Exercise aim ▸
Print exactly the lines below between the line holding "Select experiment 2" and the line holding "You are a computer-use agent. This", inclusive, and nothing more.

START Data listing

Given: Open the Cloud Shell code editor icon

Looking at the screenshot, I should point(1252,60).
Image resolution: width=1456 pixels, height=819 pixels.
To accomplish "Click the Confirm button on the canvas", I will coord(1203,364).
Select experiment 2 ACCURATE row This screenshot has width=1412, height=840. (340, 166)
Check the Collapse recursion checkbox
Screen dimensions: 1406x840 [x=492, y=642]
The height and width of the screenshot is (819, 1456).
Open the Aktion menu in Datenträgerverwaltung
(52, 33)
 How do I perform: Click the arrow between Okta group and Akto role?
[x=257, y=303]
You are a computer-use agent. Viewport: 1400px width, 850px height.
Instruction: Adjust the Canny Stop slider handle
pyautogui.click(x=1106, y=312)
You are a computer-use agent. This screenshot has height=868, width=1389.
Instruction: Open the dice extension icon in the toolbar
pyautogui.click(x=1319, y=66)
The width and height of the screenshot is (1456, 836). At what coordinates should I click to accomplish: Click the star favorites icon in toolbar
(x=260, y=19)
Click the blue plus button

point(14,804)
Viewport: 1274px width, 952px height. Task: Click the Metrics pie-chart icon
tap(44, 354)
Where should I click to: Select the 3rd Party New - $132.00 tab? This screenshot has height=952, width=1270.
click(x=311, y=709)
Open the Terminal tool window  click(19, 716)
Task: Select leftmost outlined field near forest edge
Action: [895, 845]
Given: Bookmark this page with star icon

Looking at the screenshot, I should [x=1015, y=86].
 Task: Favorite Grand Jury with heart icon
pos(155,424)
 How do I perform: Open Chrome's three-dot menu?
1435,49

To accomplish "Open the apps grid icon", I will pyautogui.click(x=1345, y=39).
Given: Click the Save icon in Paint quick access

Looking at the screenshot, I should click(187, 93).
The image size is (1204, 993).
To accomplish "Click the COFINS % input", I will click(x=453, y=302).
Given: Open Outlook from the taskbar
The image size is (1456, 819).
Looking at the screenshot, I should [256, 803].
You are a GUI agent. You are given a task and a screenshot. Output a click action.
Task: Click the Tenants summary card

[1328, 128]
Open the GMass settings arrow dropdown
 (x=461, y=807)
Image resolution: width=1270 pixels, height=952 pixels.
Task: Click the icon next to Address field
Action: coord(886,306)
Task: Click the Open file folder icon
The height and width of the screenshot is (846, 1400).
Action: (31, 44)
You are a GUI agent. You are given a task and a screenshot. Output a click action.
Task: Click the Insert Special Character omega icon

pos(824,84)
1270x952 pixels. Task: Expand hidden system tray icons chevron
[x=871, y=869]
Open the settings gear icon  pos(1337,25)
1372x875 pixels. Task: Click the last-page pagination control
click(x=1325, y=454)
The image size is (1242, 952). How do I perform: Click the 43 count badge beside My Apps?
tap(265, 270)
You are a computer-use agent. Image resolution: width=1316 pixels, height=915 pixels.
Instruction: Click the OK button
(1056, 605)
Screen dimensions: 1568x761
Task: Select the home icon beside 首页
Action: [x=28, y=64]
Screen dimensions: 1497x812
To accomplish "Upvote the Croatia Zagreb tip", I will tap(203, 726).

END Data listing

Solution to the exercise ▸
Select experiment 2 ACCURATE row This screenshot has width=1412, height=840. (340, 166)
Check the Collapse recursion checkbox
Screen dimensions: 1406x840 [x=492, y=642]
The height and width of the screenshot is (819, 1456).
Open the Aktion menu in Datenträgerverwaltung
(52, 33)
 How do I perform: Click the arrow between Okta group and Akto role?
[x=257, y=303]
You are a computer-use agent. Viewport: 1400px width, 850px height.
Instruction: Adjust the Canny Stop slider handle
pyautogui.click(x=1106, y=312)
You are a computer-use agent. This screenshot has height=868, width=1389.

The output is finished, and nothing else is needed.